Despite being well received by most members of the Church, other members were less enthused about the initiative. David Duchess, a life-long member of the LDS Church who sustains all prophets past and present in everything they did in the office of their holy calling, worries that radical Islamic practitioners may find their way into the state. “We don’t want their sharia law here,” David says, “we don’t want that kind of oppressive religious government. Their religion is all kinds of evil: it encourages polygamy, and sometimes they even take teenage wives. And women’s rights are awful, they give them these oppressive double standards about how to dress! And you can’t reason with these radicals. These guys believe that they will get like 72 virgin wives in the next life! Isn’t that disgusting? I mean, look at how violent their scripture is. Their God tells them to kill people! It is just so disturbing, especially when compared to the loving and never violent God in the Bible and Book of Mormon.”

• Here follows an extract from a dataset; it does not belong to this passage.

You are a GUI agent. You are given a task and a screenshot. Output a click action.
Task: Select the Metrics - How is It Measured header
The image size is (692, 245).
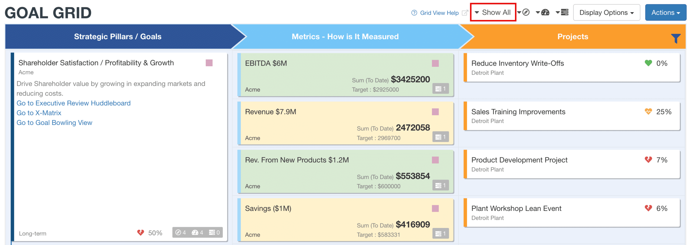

Ronald Lump, who joined the church in his teens, shared much of David’s sentiments. “Except for the alcohol thing. Now that’s some sharia I can get behind!”
Despite their disagreements, David and Ronald were quick to affirm their support for their church’s leadership. “Look, I love the brethren. I have a strong testimony that they are men of God, called to share the message of Jesus Christ to the world.” David says. “But when it comes to this whole ‘taking in strangers’ thing, I just think they might have just got it wrong this time.”
Jim Dehlim, an agnostic atheist, disagrees.
“This is one of the few things the Church has got right in a long time,” Jim says. “While there should always be a proper vetting process for taking in refugees, people should always come before beliefs.”